My experience at the lighthouse last weekend has given me great opportunity for reflection. We saw three lighthouses over the weekend – the old Point Comfort Light from the moat of Fort Monroe; and both the new and the old Cape Henry Lighthouses. But it is my experience at the old Cape Henry Light that is stuck in my mind and has me thinking.
Old Cape Henry Lighthouse is open to the public. We went through security to gain access to the military post where it is located; paid our $5 National Parks fee to enter the light; and walked the 74 steps up the hill to stand at the base of the light. It was fully my intention to enter the lighthouse and walk the steps up to the level of the great light where I would be able to see out over the waters of Chesapeake Bay.
Only, when we got that far my husband – cautious of heights – said “I’ll wait here,” and he sat down on a bench. I proceeded forward and entered the door of the lighthouse. I looked up to see a narrow, metal, spiral staircase as far as I could see. I had to wait for two others to complete their descent before I could even think of beginning an ascent. I asked a little hesitantly as they reached the floor, “Is it worth it?” “Oh, yeah,” they said, “Only it’s a little freaky at the top when you have to go by ladder the rest of the way.”
My own fear of heights made up my mind for me. I was not going to climb several hundred feet of narrow, metal, winding staircase only to have to mount a ladder to continue the climb, no matter how much I wanted to see the beauty of the sights such a height would afford me. My fear of heights and an even greater fear of ladders kept me close to the ground.
I slowly walked around the lighthouse and, in faith, imagined what I would be able to see if I had not been filled with fear. I imagined how this light for centuries has been a beacon to seafarers so they might find their way through the fear of difficult weather or darkness of night. This light provided the way. This light offered safety.
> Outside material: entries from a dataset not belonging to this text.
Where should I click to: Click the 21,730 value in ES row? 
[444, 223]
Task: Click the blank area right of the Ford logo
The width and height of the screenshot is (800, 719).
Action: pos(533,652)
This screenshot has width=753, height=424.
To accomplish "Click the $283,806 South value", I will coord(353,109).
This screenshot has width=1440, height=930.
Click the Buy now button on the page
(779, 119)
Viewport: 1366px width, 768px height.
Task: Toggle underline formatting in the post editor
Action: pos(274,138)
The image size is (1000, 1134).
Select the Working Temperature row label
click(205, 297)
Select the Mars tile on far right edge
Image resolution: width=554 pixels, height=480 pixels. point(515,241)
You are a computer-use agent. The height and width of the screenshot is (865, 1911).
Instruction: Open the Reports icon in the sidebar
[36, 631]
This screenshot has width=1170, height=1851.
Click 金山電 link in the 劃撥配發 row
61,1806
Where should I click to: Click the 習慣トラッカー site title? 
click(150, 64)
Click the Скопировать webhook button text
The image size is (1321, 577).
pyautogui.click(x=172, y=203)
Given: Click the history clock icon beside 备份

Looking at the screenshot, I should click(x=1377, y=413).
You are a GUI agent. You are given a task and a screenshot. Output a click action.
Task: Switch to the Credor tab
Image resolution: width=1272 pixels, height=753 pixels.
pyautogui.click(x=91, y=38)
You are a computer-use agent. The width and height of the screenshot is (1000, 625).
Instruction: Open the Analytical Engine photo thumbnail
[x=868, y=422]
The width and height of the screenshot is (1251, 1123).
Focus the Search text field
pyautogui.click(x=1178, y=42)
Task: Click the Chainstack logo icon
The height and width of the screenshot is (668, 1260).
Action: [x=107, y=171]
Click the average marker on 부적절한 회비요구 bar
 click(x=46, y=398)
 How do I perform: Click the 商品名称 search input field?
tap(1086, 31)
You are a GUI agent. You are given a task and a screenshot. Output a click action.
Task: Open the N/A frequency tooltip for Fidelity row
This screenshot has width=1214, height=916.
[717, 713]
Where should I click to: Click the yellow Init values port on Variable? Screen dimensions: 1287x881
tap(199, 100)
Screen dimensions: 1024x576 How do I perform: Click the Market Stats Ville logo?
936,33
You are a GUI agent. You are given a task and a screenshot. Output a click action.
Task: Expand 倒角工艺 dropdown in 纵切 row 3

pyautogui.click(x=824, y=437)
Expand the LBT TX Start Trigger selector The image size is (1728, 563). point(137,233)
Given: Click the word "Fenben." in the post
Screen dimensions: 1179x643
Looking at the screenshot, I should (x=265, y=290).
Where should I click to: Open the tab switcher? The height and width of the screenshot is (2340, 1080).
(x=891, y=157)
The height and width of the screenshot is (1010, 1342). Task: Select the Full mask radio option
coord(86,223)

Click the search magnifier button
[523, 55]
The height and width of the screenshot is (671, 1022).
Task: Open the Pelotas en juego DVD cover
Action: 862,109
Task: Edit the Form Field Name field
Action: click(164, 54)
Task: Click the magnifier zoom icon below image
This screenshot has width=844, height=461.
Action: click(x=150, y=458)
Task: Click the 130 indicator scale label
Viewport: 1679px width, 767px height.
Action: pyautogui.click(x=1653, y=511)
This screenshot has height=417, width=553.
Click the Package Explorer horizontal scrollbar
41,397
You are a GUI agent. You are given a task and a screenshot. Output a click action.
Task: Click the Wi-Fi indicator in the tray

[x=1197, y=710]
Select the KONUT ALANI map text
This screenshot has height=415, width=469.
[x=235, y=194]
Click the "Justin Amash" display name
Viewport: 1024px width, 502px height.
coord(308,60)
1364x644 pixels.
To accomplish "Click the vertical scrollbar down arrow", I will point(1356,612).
And I began to think about where I looked for the Light that guides me, allows me to overcome my fear, provides a way for me, and offers me safety in my daily life. Jesus told those who followed him: “You are the light of the world.” The shock in that message is that means you and me! WE are the light of the world! Do we believe it? And, if we do believe it, do we act like it?
My desire, my fear, my imagination, and my faith has caused quite a stir in me. It’s grace at work asking me to face my fears and see how I can be a light to the world. Are we allowing the Light that is Christ to shine through us so that others may see? How are we doing with that?